## What is expected
Exact copy, no pictures: reproduce the lines from the one that holds "Task: Tap the purple-dot orbit icon in popup" through the end of the entries.

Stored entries
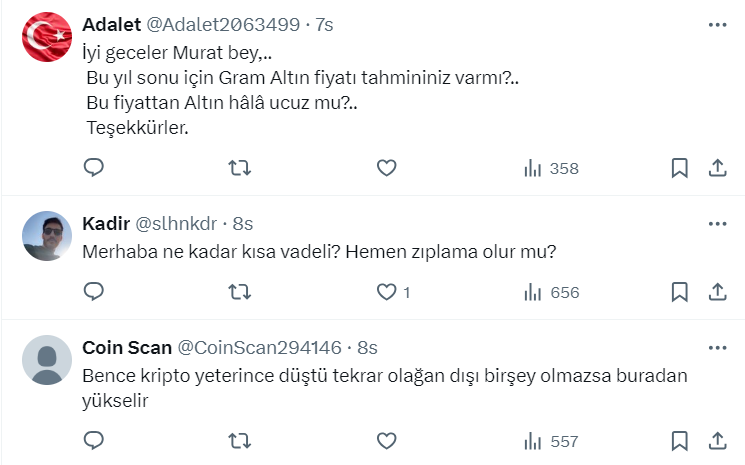The image size is (745, 465).
Task: Bookmark Kadir's tweet
Action: pyautogui.click(x=679, y=292)
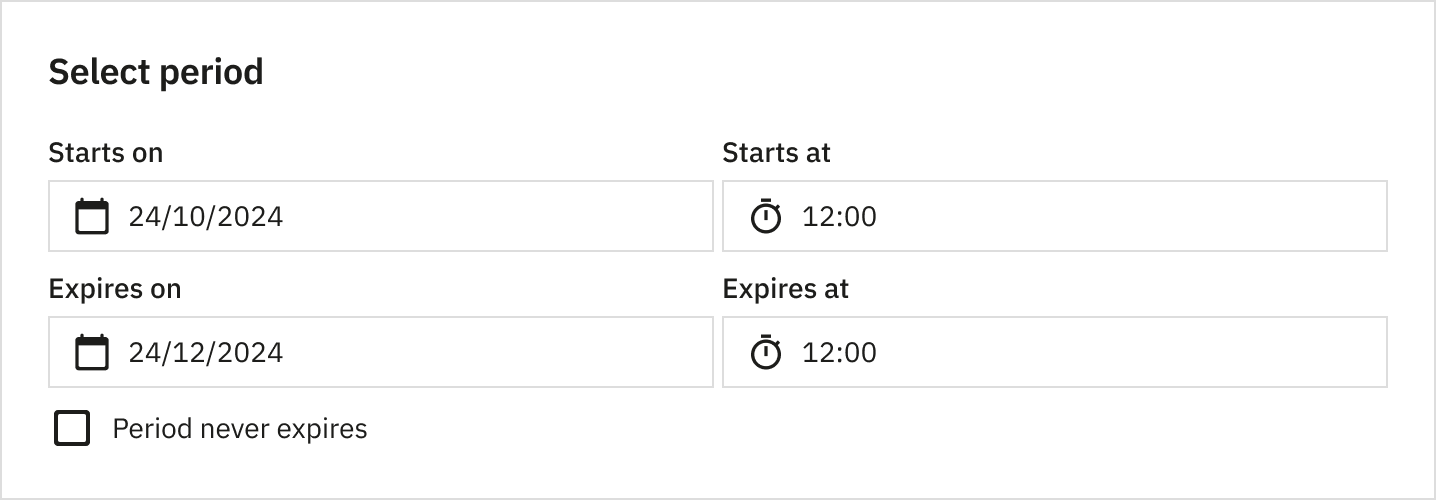Click the "Expires on" field label

pyautogui.click(x=114, y=289)
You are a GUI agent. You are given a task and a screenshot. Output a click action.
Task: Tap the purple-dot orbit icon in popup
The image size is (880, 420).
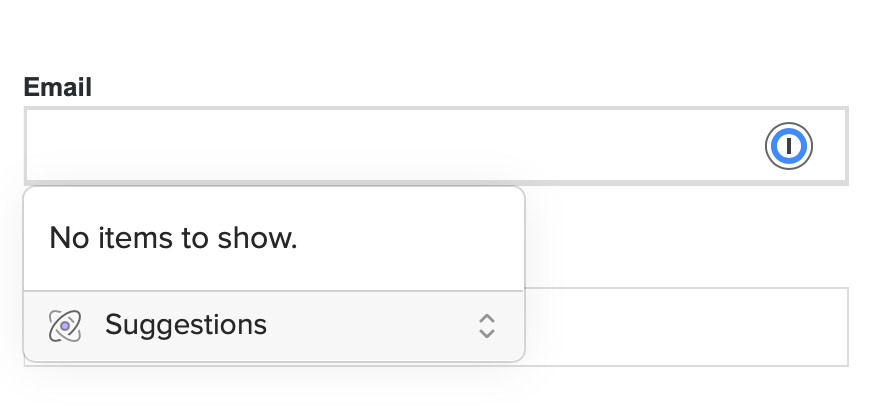click(64, 325)
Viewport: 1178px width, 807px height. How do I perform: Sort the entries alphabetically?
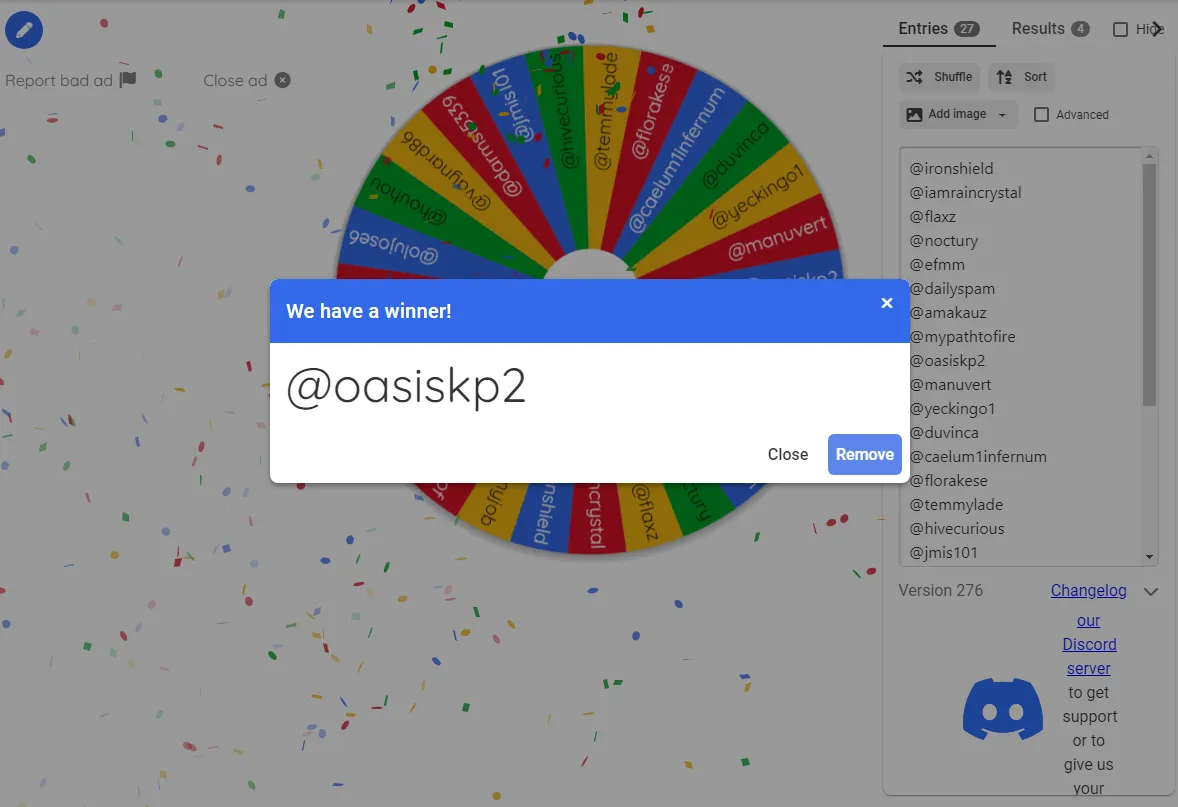(1021, 77)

## Written response
Task: Tap the purple-dot orbit icon in popup
The image size is (880, 420).
click(64, 325)
Viewport: 1178px width, 807px height. How do I perform: Sort the entries alphabetically?
(1021, 77)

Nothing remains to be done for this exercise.